My daughter is currently doing a report in school on dreams. Her primary focus has been on why do we dream, what purpose do they serve, and is the technique of counting sheep effective to getting us to sleep so that we can dream. Interesting that she associated being asleep with dreaming. I don't necessarily agree that we need to be asleep to dream. There is of course "day dreaming" but there is also a nagging thought in me that maybe when we are awake we are actually dreaming and when we are dreaming we are actually awake? I have often thought that dreaming was a way for our subconscious to work things through. Images, thoughts, experiences that are too stressful, difficult, or even unable to be processed in our "waking state".

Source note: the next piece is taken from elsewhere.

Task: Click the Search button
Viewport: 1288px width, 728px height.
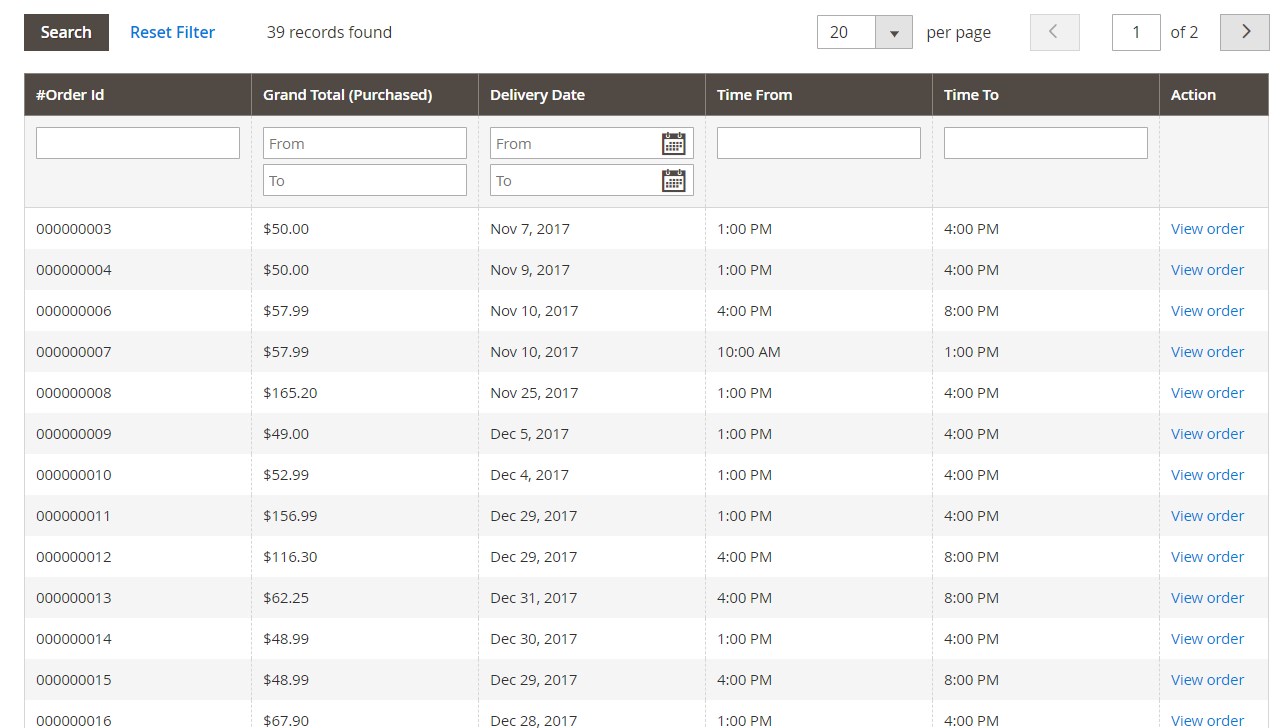Action: pyautogui.click(x=66, y=32)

Did the Buddha then rise to consciousness from the dream that we all entertain daily? Or did he actually fall into beautiful expression from his state of deepened samsara of slumber. Wakefully expressing his dream state? So the "counting sheep" theory, my daughter in all her 13 year old wisdom, discovered that actually imagining a peaceful scene in your mind (seashore, field of flowers, gorgeous mountain top) is actually MORE effective than counting sheep in assisting folks through the gates of dreamland. We did discuss the idea behind counting sheep and it does seem to have a semblance of a meditative practice However, the reason for it being sheep jumping over a fence did stump us, perhaps because shepherds had insomnia? You could easily, without your awareness really, allow each leap of sheep over that fence to be your inhale and exhale. The counting to follow your breath, a very useful, and popular, meditation technique.
"Buddha is translated into "awakened one" literally."